Abstract
Objective:
Pre-pregnancy BMI >30 kg/m2 or obesity (PPO) and excessive gestational weight gain (eGWG) are associated with increased risks for adverse maternal outcomes. There is little is known regarding the individual effects of PPO and eGWG. The objective of this study was to compare the effects of PPO and eGWG with adverse maternal outcomes.
Methods:
This was a retrospective cohort study of singleton, live births in the United States in 2018 using data from the National Vital Statistics System.
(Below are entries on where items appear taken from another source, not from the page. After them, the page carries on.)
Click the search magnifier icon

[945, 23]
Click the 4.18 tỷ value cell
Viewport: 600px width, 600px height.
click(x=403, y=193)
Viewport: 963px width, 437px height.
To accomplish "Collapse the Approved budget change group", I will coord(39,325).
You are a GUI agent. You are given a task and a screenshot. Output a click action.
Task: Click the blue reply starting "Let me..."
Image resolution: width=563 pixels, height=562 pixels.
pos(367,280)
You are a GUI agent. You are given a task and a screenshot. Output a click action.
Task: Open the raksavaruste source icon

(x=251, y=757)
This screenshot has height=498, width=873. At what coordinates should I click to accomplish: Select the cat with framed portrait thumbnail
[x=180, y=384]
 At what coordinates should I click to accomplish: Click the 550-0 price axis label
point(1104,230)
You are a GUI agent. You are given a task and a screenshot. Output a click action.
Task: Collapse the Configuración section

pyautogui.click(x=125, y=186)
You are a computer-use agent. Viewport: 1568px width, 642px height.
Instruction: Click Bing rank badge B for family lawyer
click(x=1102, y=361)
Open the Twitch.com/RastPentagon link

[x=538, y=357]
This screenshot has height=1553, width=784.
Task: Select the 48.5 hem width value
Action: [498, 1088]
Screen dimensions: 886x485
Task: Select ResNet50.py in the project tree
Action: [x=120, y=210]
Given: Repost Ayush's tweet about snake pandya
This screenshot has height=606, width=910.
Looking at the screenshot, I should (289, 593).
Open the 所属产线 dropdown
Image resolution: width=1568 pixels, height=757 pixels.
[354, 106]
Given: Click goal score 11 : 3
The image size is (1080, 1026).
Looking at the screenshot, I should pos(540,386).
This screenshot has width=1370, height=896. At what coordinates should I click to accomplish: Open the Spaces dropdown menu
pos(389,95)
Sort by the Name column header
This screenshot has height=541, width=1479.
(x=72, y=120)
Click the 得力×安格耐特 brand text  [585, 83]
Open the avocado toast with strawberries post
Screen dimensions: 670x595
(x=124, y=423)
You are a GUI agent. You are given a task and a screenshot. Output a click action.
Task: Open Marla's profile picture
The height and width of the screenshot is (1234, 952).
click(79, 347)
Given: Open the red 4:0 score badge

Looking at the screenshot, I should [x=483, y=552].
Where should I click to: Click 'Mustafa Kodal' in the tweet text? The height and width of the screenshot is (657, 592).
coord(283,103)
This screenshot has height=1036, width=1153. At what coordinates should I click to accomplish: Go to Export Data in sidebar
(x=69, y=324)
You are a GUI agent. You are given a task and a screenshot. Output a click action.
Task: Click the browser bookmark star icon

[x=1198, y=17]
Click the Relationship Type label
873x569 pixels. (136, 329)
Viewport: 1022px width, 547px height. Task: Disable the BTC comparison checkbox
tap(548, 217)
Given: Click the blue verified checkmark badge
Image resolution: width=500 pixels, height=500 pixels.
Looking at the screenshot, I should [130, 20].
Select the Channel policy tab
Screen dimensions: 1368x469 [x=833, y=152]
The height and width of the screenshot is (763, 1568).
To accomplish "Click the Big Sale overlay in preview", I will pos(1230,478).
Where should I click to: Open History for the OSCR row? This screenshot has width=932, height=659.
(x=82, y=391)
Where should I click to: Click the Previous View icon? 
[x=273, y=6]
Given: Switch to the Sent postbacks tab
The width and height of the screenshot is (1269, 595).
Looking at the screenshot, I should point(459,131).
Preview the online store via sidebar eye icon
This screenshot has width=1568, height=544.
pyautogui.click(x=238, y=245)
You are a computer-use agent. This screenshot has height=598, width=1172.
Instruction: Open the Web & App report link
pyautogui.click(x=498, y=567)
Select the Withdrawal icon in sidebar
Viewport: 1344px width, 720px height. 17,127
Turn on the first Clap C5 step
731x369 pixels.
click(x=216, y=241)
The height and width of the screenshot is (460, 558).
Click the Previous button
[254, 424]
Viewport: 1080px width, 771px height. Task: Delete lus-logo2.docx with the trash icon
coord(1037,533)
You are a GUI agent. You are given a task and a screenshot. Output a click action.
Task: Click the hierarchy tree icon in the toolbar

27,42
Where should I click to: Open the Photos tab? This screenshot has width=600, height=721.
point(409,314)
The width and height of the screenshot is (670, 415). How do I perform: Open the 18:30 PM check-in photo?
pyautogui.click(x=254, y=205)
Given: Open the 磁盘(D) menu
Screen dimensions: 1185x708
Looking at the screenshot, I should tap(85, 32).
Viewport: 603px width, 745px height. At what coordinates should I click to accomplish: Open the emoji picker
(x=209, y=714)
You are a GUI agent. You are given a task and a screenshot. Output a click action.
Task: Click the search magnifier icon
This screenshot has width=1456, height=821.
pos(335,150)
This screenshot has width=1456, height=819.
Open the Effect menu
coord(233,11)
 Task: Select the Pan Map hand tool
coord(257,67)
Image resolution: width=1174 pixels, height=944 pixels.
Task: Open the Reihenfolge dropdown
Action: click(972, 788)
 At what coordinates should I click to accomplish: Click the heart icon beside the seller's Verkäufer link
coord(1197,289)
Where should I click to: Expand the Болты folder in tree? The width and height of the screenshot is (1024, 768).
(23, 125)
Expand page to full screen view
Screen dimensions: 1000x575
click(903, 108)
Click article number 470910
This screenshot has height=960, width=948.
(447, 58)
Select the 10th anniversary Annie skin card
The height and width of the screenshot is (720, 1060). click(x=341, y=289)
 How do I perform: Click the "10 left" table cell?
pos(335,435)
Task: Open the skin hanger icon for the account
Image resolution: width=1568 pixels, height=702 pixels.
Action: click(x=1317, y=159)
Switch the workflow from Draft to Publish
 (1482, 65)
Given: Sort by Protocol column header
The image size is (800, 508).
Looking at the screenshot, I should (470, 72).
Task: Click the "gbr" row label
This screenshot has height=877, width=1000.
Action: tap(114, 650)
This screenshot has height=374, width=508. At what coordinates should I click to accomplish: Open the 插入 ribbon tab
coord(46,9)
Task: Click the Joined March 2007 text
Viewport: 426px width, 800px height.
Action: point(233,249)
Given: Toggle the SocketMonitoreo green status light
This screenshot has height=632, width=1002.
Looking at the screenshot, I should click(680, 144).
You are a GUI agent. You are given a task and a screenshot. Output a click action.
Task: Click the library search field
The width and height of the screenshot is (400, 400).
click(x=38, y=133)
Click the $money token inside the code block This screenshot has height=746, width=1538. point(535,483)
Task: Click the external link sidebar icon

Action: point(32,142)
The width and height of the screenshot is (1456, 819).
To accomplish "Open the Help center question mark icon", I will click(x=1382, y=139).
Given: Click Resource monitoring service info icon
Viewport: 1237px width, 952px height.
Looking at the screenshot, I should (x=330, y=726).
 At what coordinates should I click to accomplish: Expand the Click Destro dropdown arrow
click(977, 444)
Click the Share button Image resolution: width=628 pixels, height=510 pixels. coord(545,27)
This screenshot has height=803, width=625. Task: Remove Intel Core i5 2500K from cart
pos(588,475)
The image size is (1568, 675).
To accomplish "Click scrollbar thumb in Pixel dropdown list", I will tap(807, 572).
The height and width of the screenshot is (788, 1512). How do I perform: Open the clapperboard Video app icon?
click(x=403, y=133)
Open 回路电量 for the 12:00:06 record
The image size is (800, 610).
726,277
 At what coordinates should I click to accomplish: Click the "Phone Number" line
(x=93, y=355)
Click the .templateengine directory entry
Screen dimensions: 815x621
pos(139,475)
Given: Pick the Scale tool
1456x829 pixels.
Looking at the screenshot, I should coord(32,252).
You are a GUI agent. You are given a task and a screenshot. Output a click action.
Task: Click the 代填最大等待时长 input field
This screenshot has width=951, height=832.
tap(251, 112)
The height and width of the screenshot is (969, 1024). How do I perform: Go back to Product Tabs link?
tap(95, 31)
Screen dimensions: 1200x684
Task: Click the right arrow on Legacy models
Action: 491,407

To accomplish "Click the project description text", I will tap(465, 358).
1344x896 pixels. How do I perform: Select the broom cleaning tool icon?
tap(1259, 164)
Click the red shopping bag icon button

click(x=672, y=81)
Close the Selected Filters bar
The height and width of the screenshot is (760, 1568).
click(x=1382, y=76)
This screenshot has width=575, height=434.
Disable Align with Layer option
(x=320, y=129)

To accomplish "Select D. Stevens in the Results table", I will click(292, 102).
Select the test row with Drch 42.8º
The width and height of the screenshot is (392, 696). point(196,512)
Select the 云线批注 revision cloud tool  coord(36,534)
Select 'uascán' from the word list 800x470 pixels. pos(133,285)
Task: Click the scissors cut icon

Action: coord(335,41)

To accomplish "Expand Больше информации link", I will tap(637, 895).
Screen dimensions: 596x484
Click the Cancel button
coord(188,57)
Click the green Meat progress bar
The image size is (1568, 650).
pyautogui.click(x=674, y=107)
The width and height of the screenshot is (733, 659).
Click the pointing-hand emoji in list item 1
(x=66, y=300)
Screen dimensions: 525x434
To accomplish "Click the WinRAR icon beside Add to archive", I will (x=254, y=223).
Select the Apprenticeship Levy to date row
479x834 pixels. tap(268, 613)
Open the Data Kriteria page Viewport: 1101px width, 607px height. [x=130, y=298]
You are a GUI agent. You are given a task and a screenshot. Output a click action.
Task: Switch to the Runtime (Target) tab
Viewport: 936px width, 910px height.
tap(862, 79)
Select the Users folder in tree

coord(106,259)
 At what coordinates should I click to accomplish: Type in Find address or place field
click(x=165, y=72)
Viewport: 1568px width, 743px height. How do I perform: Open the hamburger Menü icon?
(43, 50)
Pregnancies complicated by pregestational diabetes, chronic hypertension, and with unknown maternal body mass index (BMI) were excluded. IOM recommendations was used to define GWG. These births were divided into four groups: 1) normal pre-pregnancy BMI and normal GWG, 2) normal pre-pregnancy BMI and eGWG, 3) PPO and normal GWG and 4) PPO and eGWG. Outcomes such as Gestational diabetes, hypertensive disorders of pregnancy, cesarean delivery, maternal transfusion, and medical intensive care unit (MICU) admissions were compared among groups using ANOVA, and multivariable.
Results:
Of the 1,432,602 births included in the study, 22.2%, 42.3%, 10.1%, and 25.4% were in Groups 1–4 respectively. Compared with pregnancies in Group 1 (adjusted OR (95%CI)), in Groups 2–4 the risk for gestational diabetes 0.72 (0.70–0.74), 2.80 (2.72–2.88) and 2.28 (2.22–2.34) respectively. All groups had higher risk of hypertensive disease of pregnancy 1.58 (1.53–1.64), 3.88 (3.74–4.03) and 5.07 (4.90–5.23); eclampsia: 1.61 (1.33–1.95), 2.99 (2.42–3.69) and 3.57, (2.97–4.29), and cesarean delivery: 1.21 (1.19–1.23), 1.97 (1.92–2.02), and 2.45 (2.40–2.50) in Groups 2–4 respectively.
Conclusion:
Both PPO and eGWG are independently associated with higher odds of gestational diabetes, gestational hypertension, preeclampsia and Cesarean sections, with the highest risk among pregnancies with both PPO and eGWG. This data supports the importance of pre-pregnancy weight management in preventing adverse pregnancy outcomes.
Introduction:
Incidence of obesity in the US has increased dramatically in last few decades (1,2). There is a concordant increase in rates of obesity among women of reproductive age, with rates approaching 40% (3), with rates of obesity. Obesity is associated with changes in the immune, metabolic, and inflammatory changes, which may explain many of the adverse outcomes associated with obesity (4–6), including gestational diabetes mellitus and hypertensive disease of pregnancy (7).
Excessive gestational weight gain (GWG), as defined by the Institute of Medicine (8), is also associated with adverse maternal outcomes such as gestational diabetes mellitus, gestational hypertension, and higher rates of cesarean delivery (9–11) Furthermore, excessive GWG is associated with an increased risk of severe maternal morbidity, including eclampsia, heart failure, higher need for transfusions, and mechanical ventilation (12)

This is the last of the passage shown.